Retype every record below exactly as it is written.

↓↓↓

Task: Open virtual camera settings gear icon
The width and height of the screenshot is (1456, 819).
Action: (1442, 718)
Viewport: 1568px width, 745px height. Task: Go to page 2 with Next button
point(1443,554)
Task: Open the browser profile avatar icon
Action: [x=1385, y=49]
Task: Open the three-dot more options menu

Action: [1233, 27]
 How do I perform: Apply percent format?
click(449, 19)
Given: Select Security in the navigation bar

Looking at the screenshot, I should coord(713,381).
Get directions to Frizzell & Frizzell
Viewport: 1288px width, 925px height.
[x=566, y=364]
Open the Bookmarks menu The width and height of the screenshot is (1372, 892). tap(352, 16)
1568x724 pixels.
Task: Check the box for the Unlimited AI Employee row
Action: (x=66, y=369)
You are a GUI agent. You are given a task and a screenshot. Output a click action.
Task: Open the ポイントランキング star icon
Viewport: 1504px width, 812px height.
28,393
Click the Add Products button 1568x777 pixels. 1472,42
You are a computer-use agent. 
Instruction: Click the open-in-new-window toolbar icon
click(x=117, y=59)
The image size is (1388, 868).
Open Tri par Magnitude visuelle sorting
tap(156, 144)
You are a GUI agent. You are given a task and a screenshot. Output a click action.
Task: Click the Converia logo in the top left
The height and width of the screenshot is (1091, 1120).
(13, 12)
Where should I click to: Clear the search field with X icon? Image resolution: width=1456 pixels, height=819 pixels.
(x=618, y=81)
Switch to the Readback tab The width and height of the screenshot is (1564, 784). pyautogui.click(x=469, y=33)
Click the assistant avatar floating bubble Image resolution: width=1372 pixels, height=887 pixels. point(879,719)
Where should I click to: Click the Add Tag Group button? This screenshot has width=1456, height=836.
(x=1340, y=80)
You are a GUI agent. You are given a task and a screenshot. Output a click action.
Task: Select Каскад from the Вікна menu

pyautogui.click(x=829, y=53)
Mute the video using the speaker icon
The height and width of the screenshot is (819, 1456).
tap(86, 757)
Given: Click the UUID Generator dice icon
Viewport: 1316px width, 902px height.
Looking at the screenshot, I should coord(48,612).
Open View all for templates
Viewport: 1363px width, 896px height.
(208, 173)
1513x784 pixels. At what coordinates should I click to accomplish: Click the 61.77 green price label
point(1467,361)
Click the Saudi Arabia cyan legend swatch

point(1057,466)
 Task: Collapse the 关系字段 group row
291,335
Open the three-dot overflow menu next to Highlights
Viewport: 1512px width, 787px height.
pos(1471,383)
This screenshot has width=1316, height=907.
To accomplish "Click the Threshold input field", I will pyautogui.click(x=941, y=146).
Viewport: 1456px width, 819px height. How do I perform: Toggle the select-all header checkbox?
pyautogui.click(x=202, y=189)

↑↑↑

• [THE COMPLETED TASK]:
Task: Open virtual camera settings gear icon
The width and height of the screenshot is (1456, 819).
Action: (1442, 718)
Viewport: 1568px width, 745px height. Task: Go to page 2 with Next button
point(1443,554)
Task: Open the browser profile avatar icon
Action: [x=1385, y=49]
Task: Open the three-dot more options menu

Action: [1233, 27]
 How do I perform: Apply percent format?
click(449, 19)
Given: Select Security in the navigation bar

Looking at the screenshot, I should coord(713,381).
Get directions to Frizzell & Frizzell
Viewport: 1288px width, 925px height.
[x=566, y=364]
Open the Bookmarks menu The width and height of the screenshot is (1372, 892). tap(352, 16)
1568x724 pixels.
Task: Check the box for the Unlimited AI Employee row
Action: (x=66, y=369)
You are a GUI agent. You are given a task and a screenshot. Output a click action.
Task: Open the ポイントランキング star icon
Viewport: 1504px width, 812px height.
28,393
Click the Add Products button 1568x777 pixels. 1472,42
You are a computer-use agent. 
Instruction: Click the open-in-new-window toolbar icon
click(x=117, y=59)
The image size is (1388, 868).
Open Tri par Magnitude visuelle sorting
tap(156, 144)
You are a GUI agent. You are given a task and a screenshot. Output a click action.
Task: Click the Converia logo in the top left
The height and width of the screenshot is (1091, 1120).
(13, 12)
Where should I click to: Clear the search field with X icon? Image resolution: width=1456 pixels, height=819 pixels.
(x=618, y=81)
Switch to the Readback tab The width and height of the screenshot is (1564, 784). pyautogui.click(x=469, y=33)
Click the assistant avatar floating bubble Image resolution: width=1372 pixels, height=887 pixels. point(879,719)
Where should I click to: Click the Add Tag Group button? This screenshot has width=1456, height=836.
(x=1340, y=80)
You are a GUI agent. You are given a task and a screenshot. Output a click action.
Task: Select Каскад from the Вікна menu

pyautogui.click(x=829, y=53)
Mute the video using the speaker icon
The height and width of the screenshot is (819, 1456).
tap(86, 757)
Given: Click the UUID Generator dice icon
Viewport: 1316px width, 902px height.
Looking at the screenshot, I should coord(48,612).
Open View all for templates
Viewport: 1363px width, 896px height.
(208, 173)
1513x784 pixels. At what coordinates should I click to accomplish: Click the 61.77 green price label
point(1467,361)
Click the Saudi Arabia cyan legend swatch

point(1057,466)
 Task: Collapse the 关系字段 group row
291,335
Open the three-dot overflow menu next to Highlights
Viewport: 1512px width, 787px height.
pos(1471,383)
This screenshot has width=1316, height=907.
To accomplish "Click the Threshold input field", I will pyautogui.click(x=941, y=146).
Viewport: 1456px width, 819px height. How do I perform: Toggle the select-all header checkbox?
pyautogui.click(x=202, y=189)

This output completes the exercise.